患者コホートと腫瘍サンプル: 本研究は、クリゾチニブ第I相試験 (ClinicalTrials.gov識別子: NCT00585195) に登録されたROS1再編成陽性NSCLC患者2例から得られた腫瘍組織を用いて実施されたレトロスペクティブコホート研究である。患者1は46歳女性・非喫煙者で、術後再発後にクリゾチニブ (250 mg 1日2回) を投与され、12か月で進行性疾患 (PD) を認めた。ROS1 FISH陽性率は86% (> 15%のカットオフ) であった。患者2は50歳女性・非喫煙者で、ステージIV腺癌に対しクリゾチニブを開始後5か月で脳転移増悪を認めた。ROS1 FISH陽性率は70%であった。患者1ではパラフィン包埋術後組織と耐性後新鮮腫瘍組織、患者2では前治療および耐性後新鮮腫瘍組織が用いられた。患者2の検体では、正常血液と前治療・耐性後腫瘍組織の全エクソームシーケンス (WES: Illumina Nextera) による比較解析を実施した。

in vitro耐性モデルの樹立: HCC78細胞 (SLC34A2-ROS1融合陽性) を、クリゾチニブ100 nmol/Lから開始し、最終的に1 μmol/Lまで6か月かけて漸増曝露することで、3種の耐性クローン (HCC78CR1, HCC78CR2, HCC78CR3) を樹立した。各クローンは短鎖タンデムリピート (STR) 解析によりDNA認証された (Supplementary Table S1)。HCC78CR1/2/3の細胞増殖IC50を親株HCC78と比較した。

分子解析手法: ROS1キナーゼドメインの二次変異は、患者腫瘍組織およびHCC78CR細胞株から抽出したcDNAのダイレクトシークエンス (Sanger法) により同定された。同定されたCD74-ROS1変異体は、レトロウイルスベクターを用いてBa/F3細胞に導入され、クリゾチニブ、foretinib (フォレチニブ)、およびTAE684に対する増殖抑制効果がCCK-8 (Cell Counting Kit-8) アッセイ (72時間) で評価された。リン酸化受容体型チロシンキナーゼ (Phospho-RTK) アレイ (R&D Systems Human Phospho-RTK Array Kit) およびEGFRシグナル伝達抗体アレイ (Cell Signaling PathScan EGFR Signaling Antibody Array Kit) を用いて、EGFR経路の活性化が評価された。RNA-seqはHCC78とHCC78CR3細胞間で実施され、MSigDBとFisher検定を用いてパスウェイ濃縮解析が行われた。上皮間葉転換 (EMT) の評価には、E-cadherin、vimentin、fibronectin、α-smooth muscle actinのウェスタンブロットおよび免疫組織染色が用いられた。

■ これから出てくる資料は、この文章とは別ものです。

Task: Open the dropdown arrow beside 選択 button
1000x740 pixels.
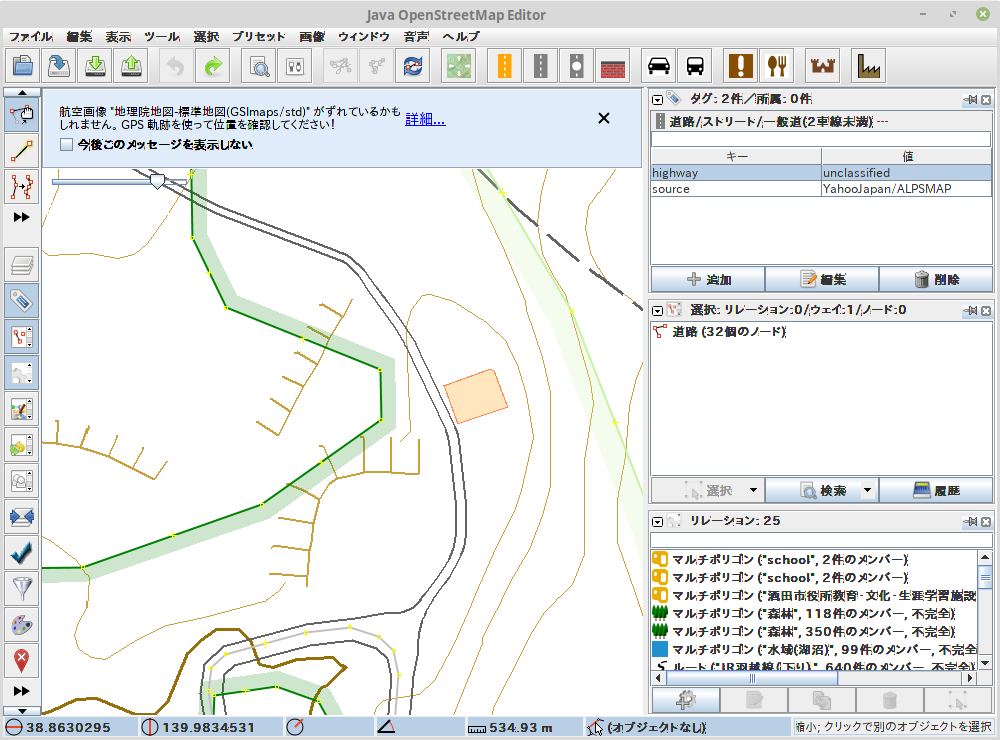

薬剤感受性評価: Foretinib (ROS1/MET/VEGFR2マルチターゲット阻害薬)、dacomitinib (ダコミチニブ、不可逆的EGFR/HER2 TKI)、afatinib (アファチニブ、不可逆的EGFR/HER2 TKI)、gefitinib (ゲフィチニブ、可逆的EGFR TKI)、cetuximab (セツキシマブ、抗EGFR抗体) の単剤およびクリゾチニブとの併用療法におけるHCC78およびHCC78CR1-3細胞の増殖抑制IC50が比較された。これらの薬剤はSelleck Chemicalsから購入された。